La runa que brillaba frente a Helen se disipó y sus ojos se abrieron de par en par, con lágrimas corriendo por sus mejillas mientras miraba la lanza sangrienta que le había empalado el estómago.
Helen forzó una sonrisa mientras se desvanecía lentamente en chispas de luz blanca.
Al desaparecer, sus palabras quedaron suspendidas en el aire.
—Así que…
este era mi propósito desde el principio.
Nox se quedó confuso al oír lo que dijo, pero no le dio muchas vueltas y dirigió su mirada hacia el joven de aspecto rudo, que se estaba orinando en los pantalones mientras temblaba.
—L-lo sien…
—intentó mover la mandíbula, pero sus palabras se vieron interrumpidas cuando una andanada de proyectiles ensangrentados se dirigió hacia él.
Invocó un escudo para desviar la andanada, pero los proyectiles sangrientos lo destrozaron sin esfuerzo, como si nunca hubiera sido un obstáculo.

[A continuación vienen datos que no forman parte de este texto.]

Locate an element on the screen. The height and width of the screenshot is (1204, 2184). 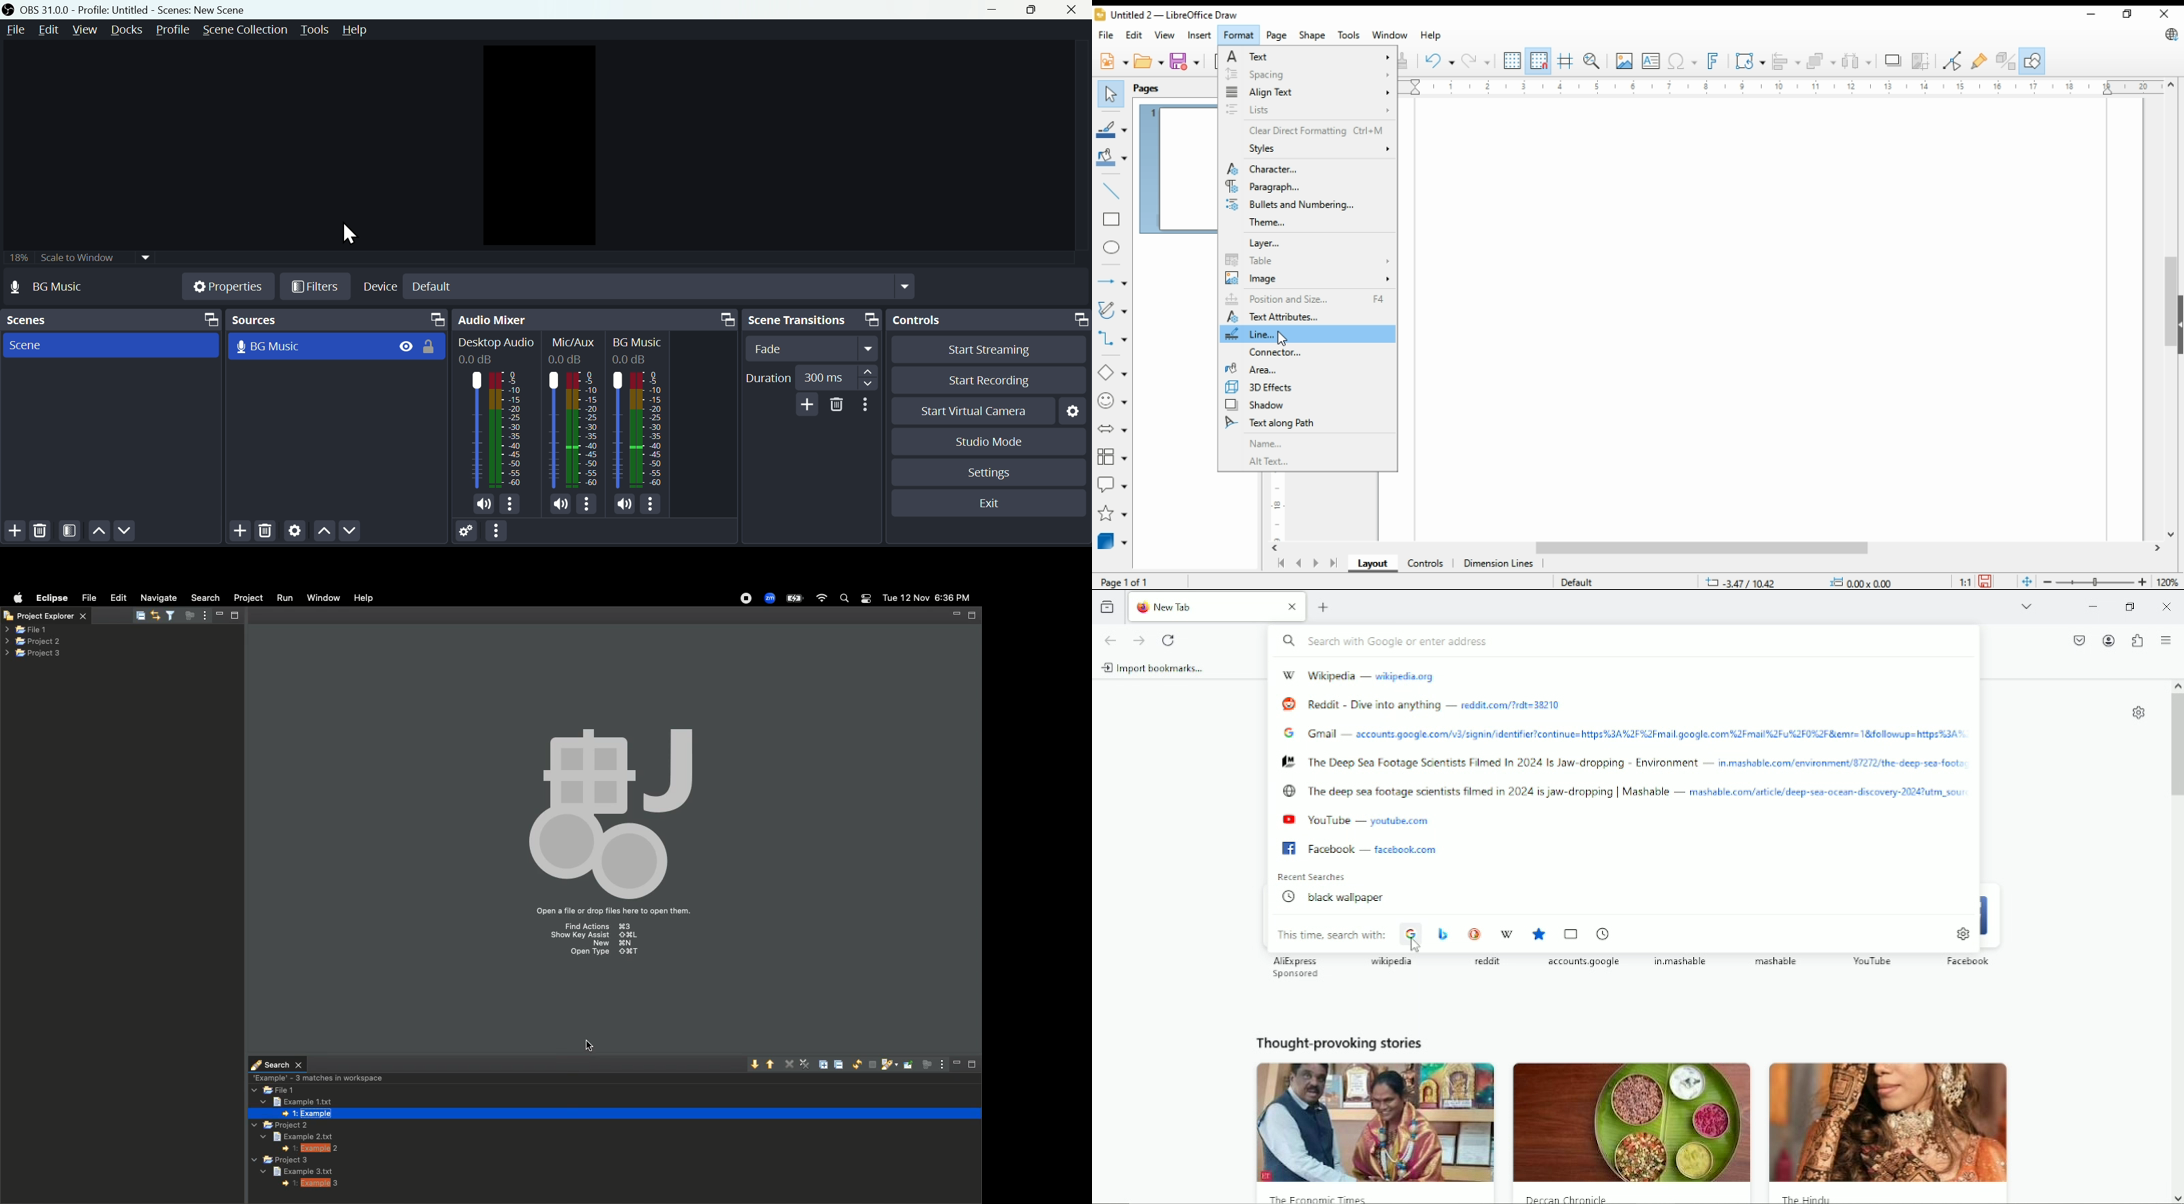
Start streaming is located at coordinates (987, 348).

—¡Esto será una advertencia para todos vosotros!
Los de dentro y los de fuera —retumbó la voz de Nox mientras docenas de espadas atravesaban al joven.
Una lanza afilada como una navaja le empaló las piernas, seguida de una daga curva que se le incrustó profundamente en el hombro.
¡¡¡Argh!!!
Gritos de dolor llenaron el aire.
Antes de que el joven pudiera hacer ningún movimiento innecesario, unas cadenas sangrientas lo envolvieron, apretándose con una fuerza aplastante.

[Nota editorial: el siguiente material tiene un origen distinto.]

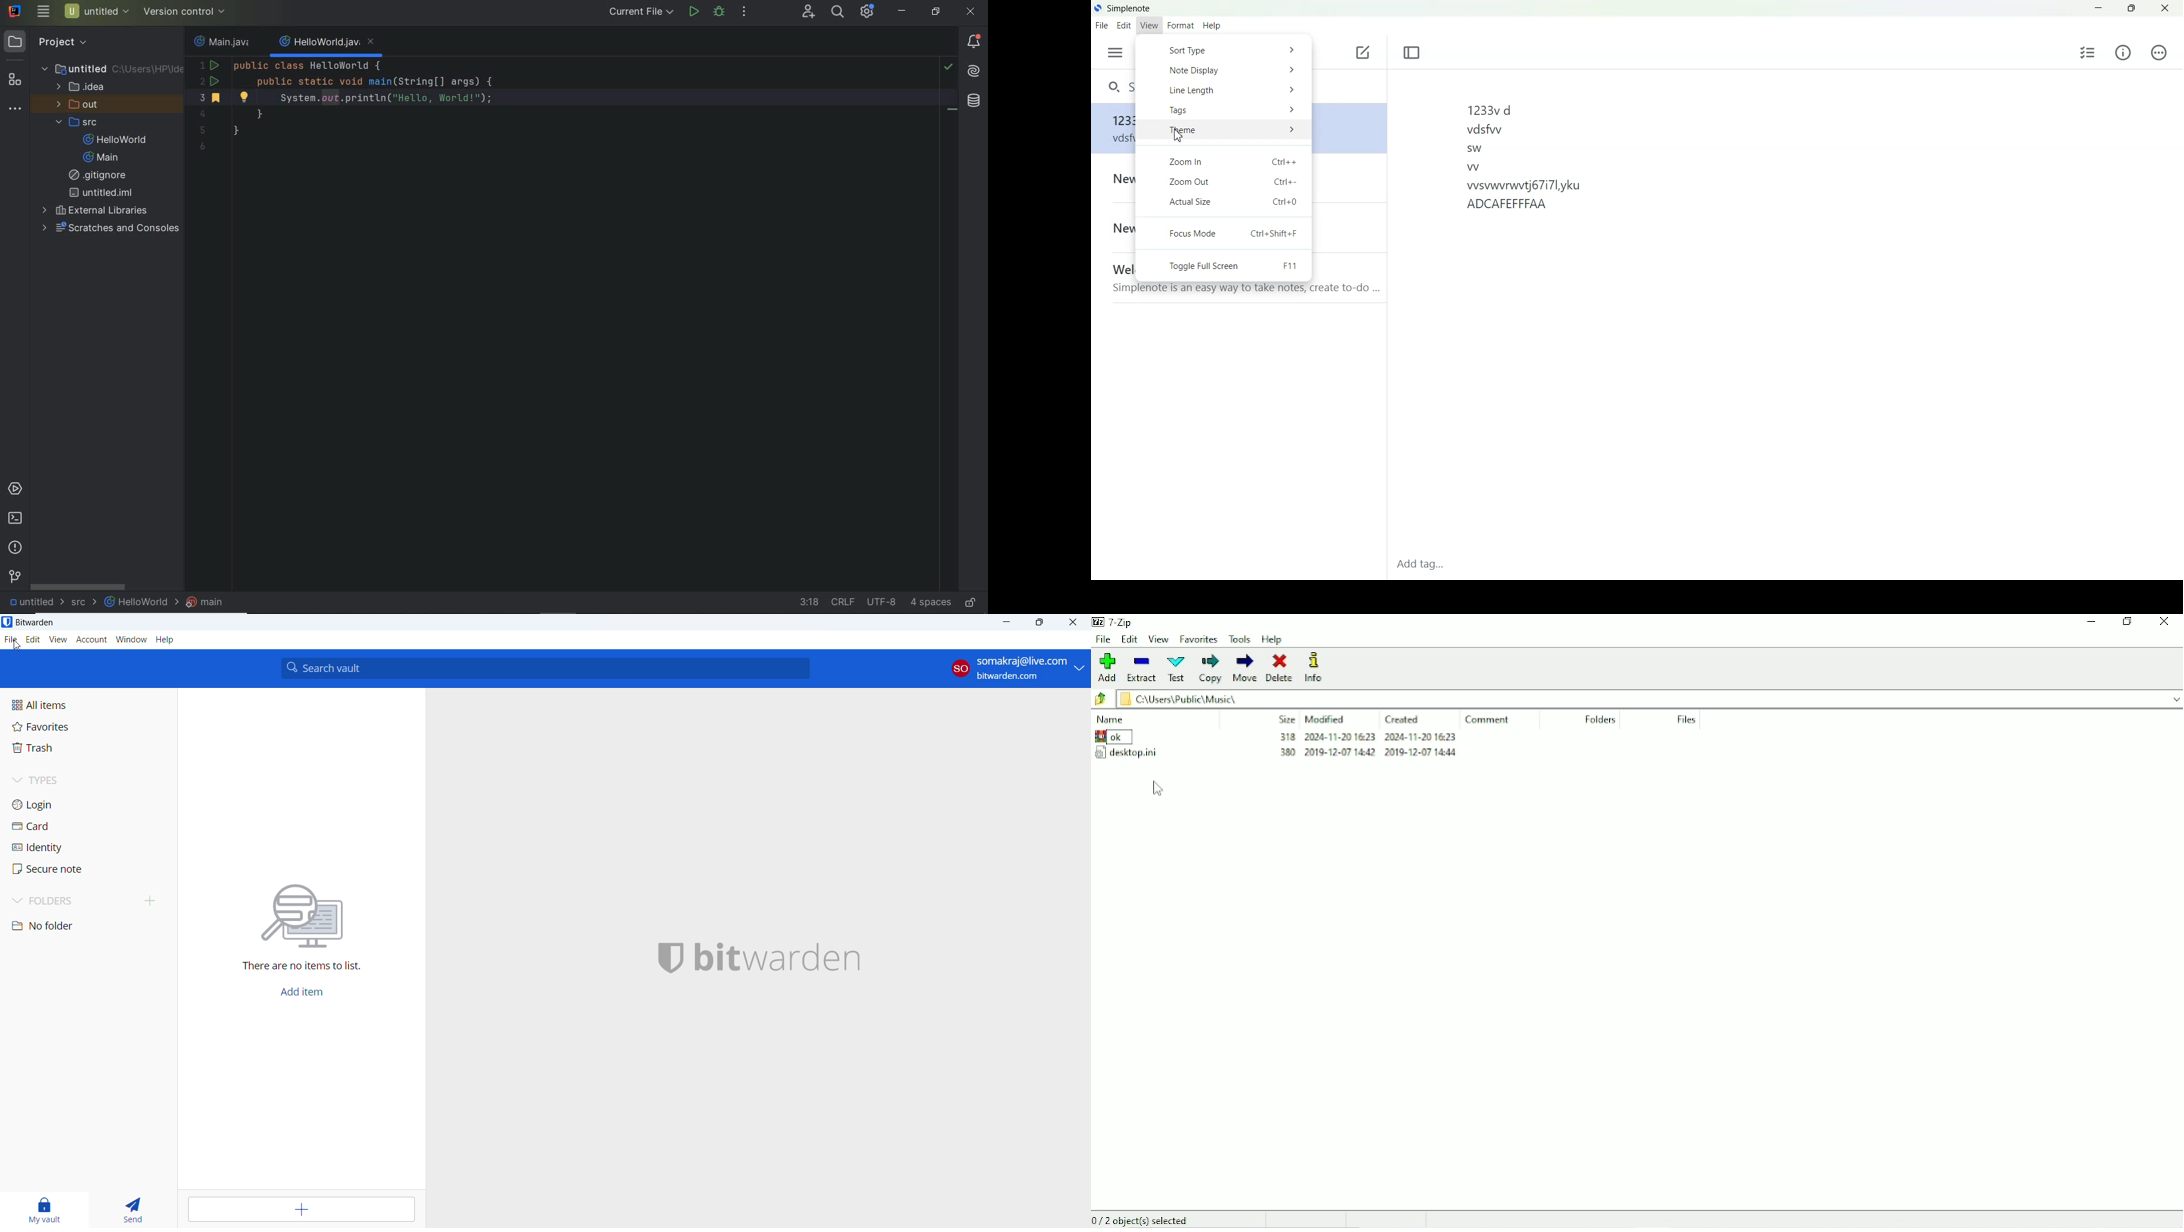 This screenshot has height=1232, width=2184. What do you see at coordinates (1224, 71) in the screenshot?
I see `Note Display` at bounding box center [1224, 71].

Luego, dos enormes hachas de sangre se materializaron sobre su cabeza.
Con un movimiento de la muñeca de Nox, descendieron, cortando el aire.
¡Chas!
—Nunca os metáis con un Cromwell —terminó su frase.
Sin esperar a que las hachas atravesaran al desafortunado joven, Nox se volvió hacia los demás.
Antes de que pudieran reaccionar, las armas de sangre se volvieron hacia ellos, y una tormenta de espadones y lanzas voló por el aire, atravesándolos uno tras otro.
Ningún arma erró su blanco.
Rodaron cabezas, los cuerpos se desplomaron y la sangre salpicó todo el campo de batalla.
Fuera, la gente de los otros pueblos tenía expresiones solemnes mientras presenciaban cómo masacraban a los suyos.
Mientras tanto, los Cromwells saltaban y celebraban con júbilo, tanto en los terrenos del ducado como en la baronía…
Pero en lugar de sonreír como los demás, el rostro de Nathan estaba sombrío, porque…
porque Hendrix aún no había aparecido en la plataforma de combate como los demás.